What you have to do:
Render the lines of the listing from the line with "The image size is (883, 1428)." to the end of the listing as a JSON list of strings, one string per line, leaving out blank lines.

Material for the task:
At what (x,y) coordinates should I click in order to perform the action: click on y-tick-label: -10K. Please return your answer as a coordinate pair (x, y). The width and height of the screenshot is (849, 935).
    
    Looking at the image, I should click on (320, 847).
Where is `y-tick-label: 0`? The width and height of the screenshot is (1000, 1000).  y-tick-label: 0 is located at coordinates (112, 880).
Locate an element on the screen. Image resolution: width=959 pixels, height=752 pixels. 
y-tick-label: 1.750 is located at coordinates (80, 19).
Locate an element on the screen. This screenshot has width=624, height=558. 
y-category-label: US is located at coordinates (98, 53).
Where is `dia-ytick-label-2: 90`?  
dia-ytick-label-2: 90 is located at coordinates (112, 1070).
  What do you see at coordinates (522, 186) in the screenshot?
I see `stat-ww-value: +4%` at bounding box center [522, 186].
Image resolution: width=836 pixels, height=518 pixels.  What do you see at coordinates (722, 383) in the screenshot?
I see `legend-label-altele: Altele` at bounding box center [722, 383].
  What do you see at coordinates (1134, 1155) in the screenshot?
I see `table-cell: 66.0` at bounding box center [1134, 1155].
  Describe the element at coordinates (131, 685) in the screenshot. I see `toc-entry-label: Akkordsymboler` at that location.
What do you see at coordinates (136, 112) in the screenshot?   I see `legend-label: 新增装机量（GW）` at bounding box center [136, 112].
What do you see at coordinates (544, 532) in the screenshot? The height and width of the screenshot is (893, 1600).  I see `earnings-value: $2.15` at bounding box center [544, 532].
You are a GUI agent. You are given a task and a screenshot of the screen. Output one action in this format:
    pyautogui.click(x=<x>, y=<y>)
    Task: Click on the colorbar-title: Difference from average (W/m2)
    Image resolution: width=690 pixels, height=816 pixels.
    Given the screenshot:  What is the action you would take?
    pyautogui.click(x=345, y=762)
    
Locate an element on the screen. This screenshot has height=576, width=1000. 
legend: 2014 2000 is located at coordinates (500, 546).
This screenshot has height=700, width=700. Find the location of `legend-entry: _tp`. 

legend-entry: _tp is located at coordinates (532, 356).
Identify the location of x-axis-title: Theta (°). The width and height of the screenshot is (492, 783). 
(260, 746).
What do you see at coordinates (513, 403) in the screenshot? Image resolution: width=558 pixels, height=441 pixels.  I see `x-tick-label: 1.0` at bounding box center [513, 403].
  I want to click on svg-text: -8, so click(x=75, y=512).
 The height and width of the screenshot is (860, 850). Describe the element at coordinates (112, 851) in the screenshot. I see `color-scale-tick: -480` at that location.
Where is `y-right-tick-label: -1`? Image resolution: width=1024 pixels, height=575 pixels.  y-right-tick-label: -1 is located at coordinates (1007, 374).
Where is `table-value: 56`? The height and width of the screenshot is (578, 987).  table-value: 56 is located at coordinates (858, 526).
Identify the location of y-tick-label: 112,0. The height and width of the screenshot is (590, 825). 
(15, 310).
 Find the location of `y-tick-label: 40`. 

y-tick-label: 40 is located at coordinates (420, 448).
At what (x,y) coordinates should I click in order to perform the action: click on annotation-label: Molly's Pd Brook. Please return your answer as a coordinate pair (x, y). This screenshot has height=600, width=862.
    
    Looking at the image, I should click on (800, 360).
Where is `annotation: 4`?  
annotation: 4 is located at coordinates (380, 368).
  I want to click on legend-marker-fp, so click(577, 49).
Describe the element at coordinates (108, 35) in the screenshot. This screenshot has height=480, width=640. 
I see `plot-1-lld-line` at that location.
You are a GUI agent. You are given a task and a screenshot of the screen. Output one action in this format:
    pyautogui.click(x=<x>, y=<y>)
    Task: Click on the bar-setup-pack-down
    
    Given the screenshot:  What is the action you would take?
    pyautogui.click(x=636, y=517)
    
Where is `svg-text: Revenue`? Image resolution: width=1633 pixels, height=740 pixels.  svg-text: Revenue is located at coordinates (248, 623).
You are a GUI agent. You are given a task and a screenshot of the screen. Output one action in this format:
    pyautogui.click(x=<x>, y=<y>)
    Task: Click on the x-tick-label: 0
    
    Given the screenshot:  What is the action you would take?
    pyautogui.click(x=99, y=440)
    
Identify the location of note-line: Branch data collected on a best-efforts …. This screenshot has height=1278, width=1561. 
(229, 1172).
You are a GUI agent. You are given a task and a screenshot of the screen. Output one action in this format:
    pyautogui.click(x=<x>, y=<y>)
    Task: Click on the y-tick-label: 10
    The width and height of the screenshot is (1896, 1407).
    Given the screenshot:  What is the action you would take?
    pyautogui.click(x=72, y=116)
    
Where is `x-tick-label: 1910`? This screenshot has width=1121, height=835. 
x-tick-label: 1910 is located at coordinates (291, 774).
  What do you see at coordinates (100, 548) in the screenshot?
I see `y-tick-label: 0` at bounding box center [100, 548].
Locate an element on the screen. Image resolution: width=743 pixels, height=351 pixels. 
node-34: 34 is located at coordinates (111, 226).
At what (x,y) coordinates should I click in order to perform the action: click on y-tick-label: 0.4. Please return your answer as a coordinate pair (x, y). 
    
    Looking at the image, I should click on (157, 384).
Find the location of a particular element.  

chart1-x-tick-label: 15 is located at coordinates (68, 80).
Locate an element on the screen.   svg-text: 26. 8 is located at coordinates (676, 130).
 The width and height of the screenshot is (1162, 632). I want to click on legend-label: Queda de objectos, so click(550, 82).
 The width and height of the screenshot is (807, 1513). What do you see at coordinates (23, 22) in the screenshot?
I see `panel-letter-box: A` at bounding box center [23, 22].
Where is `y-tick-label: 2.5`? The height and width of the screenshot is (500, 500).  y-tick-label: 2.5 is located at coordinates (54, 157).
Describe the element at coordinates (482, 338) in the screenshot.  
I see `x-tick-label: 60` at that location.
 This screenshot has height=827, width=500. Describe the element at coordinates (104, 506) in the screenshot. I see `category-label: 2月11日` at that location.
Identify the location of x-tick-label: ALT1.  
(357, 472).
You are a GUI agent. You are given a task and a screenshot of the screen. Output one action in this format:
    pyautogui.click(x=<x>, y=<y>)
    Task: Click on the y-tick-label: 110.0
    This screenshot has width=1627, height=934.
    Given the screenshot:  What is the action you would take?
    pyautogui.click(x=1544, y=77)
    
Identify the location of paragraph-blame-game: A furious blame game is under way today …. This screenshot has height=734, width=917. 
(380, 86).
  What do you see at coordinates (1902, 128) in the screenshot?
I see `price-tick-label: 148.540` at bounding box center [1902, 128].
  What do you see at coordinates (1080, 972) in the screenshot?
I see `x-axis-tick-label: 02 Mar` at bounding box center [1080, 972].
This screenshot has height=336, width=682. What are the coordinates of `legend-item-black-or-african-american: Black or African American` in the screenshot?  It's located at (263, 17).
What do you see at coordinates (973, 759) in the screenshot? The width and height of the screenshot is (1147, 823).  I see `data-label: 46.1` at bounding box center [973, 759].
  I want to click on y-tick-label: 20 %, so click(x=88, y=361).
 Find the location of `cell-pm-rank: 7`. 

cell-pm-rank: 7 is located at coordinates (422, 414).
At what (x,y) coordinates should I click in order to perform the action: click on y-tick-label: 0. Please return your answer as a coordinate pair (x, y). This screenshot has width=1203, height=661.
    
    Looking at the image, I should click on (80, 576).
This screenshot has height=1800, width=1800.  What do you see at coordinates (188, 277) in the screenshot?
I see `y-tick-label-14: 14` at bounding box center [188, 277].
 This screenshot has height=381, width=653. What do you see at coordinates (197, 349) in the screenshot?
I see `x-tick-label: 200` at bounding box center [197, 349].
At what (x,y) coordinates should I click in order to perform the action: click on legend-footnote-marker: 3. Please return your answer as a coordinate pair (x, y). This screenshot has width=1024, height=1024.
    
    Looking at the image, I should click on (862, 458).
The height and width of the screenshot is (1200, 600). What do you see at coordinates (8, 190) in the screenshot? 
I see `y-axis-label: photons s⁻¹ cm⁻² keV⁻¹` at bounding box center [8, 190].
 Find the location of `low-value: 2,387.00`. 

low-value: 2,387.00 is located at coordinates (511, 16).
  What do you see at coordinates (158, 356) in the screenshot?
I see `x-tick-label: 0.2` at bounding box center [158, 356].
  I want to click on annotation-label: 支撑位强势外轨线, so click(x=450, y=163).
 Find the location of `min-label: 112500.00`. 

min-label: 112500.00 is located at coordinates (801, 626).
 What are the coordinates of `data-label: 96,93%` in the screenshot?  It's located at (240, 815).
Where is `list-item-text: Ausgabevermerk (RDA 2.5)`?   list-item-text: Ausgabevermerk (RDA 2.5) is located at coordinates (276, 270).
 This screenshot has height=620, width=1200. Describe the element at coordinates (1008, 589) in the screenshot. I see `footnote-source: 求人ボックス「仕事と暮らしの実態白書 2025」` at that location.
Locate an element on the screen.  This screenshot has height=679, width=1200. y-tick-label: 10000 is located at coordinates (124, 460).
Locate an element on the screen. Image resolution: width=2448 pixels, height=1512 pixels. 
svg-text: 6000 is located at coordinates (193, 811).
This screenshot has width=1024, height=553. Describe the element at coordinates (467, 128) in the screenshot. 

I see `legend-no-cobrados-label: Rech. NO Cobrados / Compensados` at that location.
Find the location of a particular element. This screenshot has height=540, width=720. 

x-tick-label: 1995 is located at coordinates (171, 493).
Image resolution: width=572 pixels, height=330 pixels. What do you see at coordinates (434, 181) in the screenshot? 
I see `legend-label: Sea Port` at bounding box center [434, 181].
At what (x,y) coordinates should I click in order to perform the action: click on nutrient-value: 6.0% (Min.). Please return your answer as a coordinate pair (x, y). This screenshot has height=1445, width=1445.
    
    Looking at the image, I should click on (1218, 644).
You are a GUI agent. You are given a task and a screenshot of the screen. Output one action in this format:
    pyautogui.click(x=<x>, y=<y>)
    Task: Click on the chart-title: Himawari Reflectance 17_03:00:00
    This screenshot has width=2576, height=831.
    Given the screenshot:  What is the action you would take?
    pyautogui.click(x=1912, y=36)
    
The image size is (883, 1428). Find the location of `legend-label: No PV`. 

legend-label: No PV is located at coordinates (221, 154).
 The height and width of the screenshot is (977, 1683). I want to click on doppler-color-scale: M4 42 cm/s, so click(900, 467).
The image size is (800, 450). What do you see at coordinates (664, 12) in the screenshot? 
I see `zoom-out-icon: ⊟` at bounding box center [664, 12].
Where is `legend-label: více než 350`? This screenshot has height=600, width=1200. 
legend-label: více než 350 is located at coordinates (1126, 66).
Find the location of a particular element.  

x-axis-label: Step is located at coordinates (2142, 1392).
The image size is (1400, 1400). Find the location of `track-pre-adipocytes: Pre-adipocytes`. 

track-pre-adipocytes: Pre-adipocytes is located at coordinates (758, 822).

Your solution:
[
  "The image size is (883, 1428). Find the location of `legend-label: No PV`. ",
  "legend-label: No PV is located at coordinates (221, 154).",
  " The height and width of the screenshot is (977, 1683). I want to click on doppler-color-scale: M4 42 cm/s, so click(900, 467).",
  "The image size is (800, 450). What do you see at coordinates (664, 12) in the screenshot? ",
  "I see `zoom-out-icon: ⊟` at bounding box center [664, 12].",
  "Where is `legend-label: více než 350`? This screenshot has height=600, width=1200. ",
  "legend-label: více než 350 is located at coordinates (1126, 66).",
  "Find the location of a particular element.  ",
  "x-axis-label: Step is located at coordinates (2142, 1392).",
  "The image size is (1400, 1400). Find the location of `track-pre-adipocytes: Pre-adipocytes`. ",
  "track-pre-adipocytes: Pre-adipocytes is located at coordinates (758, 822)."
]